IN RE: the Claim of Jeffery I. BERNSTEIN, Appellant. Commissioner of Labor, Respondent.

Decided: November 25, 2009

Before:  CARDONA, P.J., LAHTINEN, MALONE JR., STEIN and GARRY, JJ. Jeffery I. Bernstein, Glenview, Illinois, appellant pro se. Andrew M. Cuomo, Attorney General, New York City (Mary Hughes of counsel), for respondent.

Appeal from a decision of the Unemployment Insurance Appeal Board, filed October 22, 2008, which, upon reconsideration, ruled that claimant was ineligible to receive unemployment insurance benefits because he was not totally unemployed.

In April 2004, claimant established a limited liability company for the purpose of setting up an investment hedge fund.   Claimant's initial investment was $30,000 and total investment in the endeavor amounted to some $185,000.   Subsequently, claimant accepted employment with a financial management company, but that employment ended in February 2007.   In May 2007, claimant applied for and was denied unemployment insurance benefits, and the Unemployment Insurance Appeal Board ultimately ruled that he was ineligible to receive such benefits because his continued participation with the limited liability company rendered him not totally unemployed.   Claimant now appeals.

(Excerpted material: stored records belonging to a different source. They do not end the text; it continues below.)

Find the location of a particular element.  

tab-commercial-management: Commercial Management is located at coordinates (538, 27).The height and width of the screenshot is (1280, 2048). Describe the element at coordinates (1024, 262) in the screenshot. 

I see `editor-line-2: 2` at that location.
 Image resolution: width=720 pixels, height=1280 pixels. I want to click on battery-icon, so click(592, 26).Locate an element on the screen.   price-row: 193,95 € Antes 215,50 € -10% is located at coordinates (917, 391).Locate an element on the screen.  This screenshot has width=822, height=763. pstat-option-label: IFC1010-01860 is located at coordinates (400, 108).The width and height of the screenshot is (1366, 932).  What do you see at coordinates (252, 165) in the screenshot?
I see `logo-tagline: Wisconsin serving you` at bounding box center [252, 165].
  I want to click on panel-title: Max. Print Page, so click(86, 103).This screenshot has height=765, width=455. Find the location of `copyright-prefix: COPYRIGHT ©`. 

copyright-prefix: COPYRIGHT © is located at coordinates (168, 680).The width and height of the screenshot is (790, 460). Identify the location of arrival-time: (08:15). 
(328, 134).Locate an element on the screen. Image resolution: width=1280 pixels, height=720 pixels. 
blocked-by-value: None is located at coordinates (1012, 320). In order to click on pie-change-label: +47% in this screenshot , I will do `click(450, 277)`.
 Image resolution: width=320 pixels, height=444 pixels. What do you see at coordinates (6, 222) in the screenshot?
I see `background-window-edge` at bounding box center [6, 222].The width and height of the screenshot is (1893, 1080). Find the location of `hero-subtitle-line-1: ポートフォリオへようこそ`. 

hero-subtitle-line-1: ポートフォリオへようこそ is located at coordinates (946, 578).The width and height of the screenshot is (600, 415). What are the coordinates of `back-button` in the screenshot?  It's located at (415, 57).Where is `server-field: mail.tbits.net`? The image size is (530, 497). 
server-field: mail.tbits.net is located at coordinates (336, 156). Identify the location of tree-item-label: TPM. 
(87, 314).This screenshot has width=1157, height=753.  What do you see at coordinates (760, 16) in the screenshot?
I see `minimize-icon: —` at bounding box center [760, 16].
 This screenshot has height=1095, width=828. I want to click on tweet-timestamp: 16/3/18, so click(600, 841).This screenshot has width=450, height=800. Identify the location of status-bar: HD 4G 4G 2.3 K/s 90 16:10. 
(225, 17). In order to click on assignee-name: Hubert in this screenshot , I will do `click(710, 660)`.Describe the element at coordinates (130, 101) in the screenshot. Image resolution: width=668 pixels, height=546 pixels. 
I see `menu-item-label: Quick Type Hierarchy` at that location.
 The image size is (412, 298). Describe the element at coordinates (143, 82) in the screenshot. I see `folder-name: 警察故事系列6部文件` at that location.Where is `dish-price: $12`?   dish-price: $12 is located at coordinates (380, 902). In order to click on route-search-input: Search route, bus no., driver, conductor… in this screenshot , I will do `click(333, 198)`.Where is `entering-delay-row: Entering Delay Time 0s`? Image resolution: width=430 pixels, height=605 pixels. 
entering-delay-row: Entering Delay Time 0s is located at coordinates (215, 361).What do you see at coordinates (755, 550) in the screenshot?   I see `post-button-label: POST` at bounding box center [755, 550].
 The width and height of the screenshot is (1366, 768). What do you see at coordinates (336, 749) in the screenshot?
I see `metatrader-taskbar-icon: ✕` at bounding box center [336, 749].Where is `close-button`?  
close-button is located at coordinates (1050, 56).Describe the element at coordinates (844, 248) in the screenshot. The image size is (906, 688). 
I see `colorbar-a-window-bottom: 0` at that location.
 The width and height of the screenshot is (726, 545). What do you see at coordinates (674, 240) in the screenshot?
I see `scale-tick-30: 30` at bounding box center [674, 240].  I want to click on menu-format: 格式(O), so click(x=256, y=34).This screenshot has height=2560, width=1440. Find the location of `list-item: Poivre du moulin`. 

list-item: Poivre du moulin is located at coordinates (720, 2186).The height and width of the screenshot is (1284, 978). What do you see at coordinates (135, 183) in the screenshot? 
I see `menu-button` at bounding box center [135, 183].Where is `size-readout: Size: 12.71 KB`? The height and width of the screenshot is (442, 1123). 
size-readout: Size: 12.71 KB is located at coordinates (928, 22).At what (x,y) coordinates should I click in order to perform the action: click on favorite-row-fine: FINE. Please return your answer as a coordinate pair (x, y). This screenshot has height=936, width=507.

 Whether a claimant is totally unemployed and, thus, entitled to receive unemployment benefits is a factual issue for the Board to resolve and its determination will be upheld if supported by substantial evidence (see Matter of Antoniou [Commissioner of Labor], 64 A.D.3d 853, 853, 881 N.Y.S.2d 681 [2009];  Matter of Bernard [Commissioner of Labor], 53 A.D.3d 1006, 1006, 863 N.Y.S.2d 279 [2008] ).   A claimant who is a principal in an ongoing corporation will not be considered totally unemployed if he or she stands to benefit financially from its continued operation, no matter how minimal the activities performed on its behalf (see Matter of Thomas [Commissioner of Labor], 58 A.D.3d 1099, 1099-1100, 871 N.Y.S.2d 790 [2009];  Matter of Spielman [Commissioner of Labor], 42 A.D.3d 621, 622, 839 N.Y.S.2d 311 [2007] ).   Here, the Board's decision was supported by substantial evidence.   Claimant made admissions, both during the hearing and on a questionnaire that he completed in June 2007, that the company was an ongoing concern of which he was the chief executive officer, he held 90% of its equity and 100% of the voting rights, and he was still engaged in solicitation for further business.   In addition, he admitted that the company maintained a Web site and bank account, he had company mail and telephone calls forwarded to him, he continued to write checks on behalf of the company and he continued to take substantial business deductions on his personal income tax returns (see Matter of Antoniou [Commissioner of Labor], 64 A.D.3d at 853, 881 N.Y.S.2d 681;  Matter of Thomas [Commissioner of Labor], 58 A.D.3d at 1100, 871 N.Y.S.2d 790).

ORDERED that the decision is affirmed, without costs.